Mortgage rates remained steady at 4.6 percent early in the third quarter, but then the weekly average rate increased to 4.9 percent in the beginning of October, a level that we have not seen since mid-2011. Freddie Mac expects mortgage rates to continue to gradually inch higher, anticipating a 30-year fixed-rate mortgage averaging 4.5 percent in 2018. It expects the rate to rise to 5.1 percent in 2019 and 5.6 percent in 2020.
The forecast points to slowing home sales. Sales of existing homes had fallen for four straight months leading into August when they stalled at an annual rate of 5.34 million units. New home sales jumped by 3.5 percent to 629,000 but are still trending down thanks to a negative revision of the July numbers. Residential construction seems unable to break out - housing starts jumped 9.2 percent to 1.28 million in August, but largely due to an increase in multifamily construction activity. Permits fell 5.7 percent to more than a one-year low of 123 million.
With headwinds from rising rates and home prices Freddie Mac forecasts that total home sales will fall by 0.9 percent from 2017 to 6.07 million this year. They will then regain momentum, rising to 6.18 million next year and up another 1.1 percent to 6.25 million units in 2020.

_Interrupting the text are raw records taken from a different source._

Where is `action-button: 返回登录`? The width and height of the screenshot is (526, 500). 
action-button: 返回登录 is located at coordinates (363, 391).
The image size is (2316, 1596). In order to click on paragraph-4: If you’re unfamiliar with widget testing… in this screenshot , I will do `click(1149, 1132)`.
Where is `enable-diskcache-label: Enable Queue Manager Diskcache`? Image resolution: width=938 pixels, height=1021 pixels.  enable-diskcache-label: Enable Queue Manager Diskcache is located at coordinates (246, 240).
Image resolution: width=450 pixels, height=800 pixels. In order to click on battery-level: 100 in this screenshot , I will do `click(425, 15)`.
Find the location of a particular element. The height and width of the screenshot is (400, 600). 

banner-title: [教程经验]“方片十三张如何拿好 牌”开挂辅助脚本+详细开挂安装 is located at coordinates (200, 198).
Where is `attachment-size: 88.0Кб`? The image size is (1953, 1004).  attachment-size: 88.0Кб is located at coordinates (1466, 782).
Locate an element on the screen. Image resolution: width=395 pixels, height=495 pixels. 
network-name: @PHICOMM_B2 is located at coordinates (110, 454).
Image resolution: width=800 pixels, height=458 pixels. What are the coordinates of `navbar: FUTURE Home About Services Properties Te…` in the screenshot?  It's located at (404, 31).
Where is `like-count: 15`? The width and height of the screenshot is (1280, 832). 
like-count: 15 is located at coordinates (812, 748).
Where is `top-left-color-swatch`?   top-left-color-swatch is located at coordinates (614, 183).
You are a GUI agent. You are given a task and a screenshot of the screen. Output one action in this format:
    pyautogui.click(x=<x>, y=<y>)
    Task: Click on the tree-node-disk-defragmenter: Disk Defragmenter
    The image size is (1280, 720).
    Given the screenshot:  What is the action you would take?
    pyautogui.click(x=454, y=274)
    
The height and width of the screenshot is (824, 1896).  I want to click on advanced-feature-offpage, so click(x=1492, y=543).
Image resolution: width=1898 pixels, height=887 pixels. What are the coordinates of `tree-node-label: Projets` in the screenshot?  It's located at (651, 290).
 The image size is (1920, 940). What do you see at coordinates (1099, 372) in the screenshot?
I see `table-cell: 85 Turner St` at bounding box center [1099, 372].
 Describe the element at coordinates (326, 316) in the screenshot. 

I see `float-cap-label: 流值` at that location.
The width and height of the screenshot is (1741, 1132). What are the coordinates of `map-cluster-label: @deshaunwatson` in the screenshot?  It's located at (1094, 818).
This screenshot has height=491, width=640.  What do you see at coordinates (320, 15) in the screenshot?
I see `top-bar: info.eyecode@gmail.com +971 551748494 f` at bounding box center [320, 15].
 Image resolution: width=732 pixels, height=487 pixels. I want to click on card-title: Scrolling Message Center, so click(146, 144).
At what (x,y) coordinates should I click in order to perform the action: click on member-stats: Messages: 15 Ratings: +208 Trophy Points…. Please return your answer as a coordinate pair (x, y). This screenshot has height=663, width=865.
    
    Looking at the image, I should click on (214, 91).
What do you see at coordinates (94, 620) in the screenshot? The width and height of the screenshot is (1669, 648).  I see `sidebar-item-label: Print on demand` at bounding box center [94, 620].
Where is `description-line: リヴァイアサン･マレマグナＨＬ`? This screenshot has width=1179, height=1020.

Home price growth is also seen as slowing. It remained steady during the third quarter, up only 1.0 percent over the three months and Freddie Mac predicts an average growth rate of 5.4 percent this year. That will slow to 4.6 percent in 2019 and to a moderate 2.9 percent in 2020.
With home sales down and incentives for rate/term refinancing drying up, it is a given that mortgage originations will be hurt. The company sees those for single family homes declining 8.9 percent to $1.65 trillion this year, holding fairly steady in 2019, then falling again to $1.60 trillion in the final year of the forecast horizon.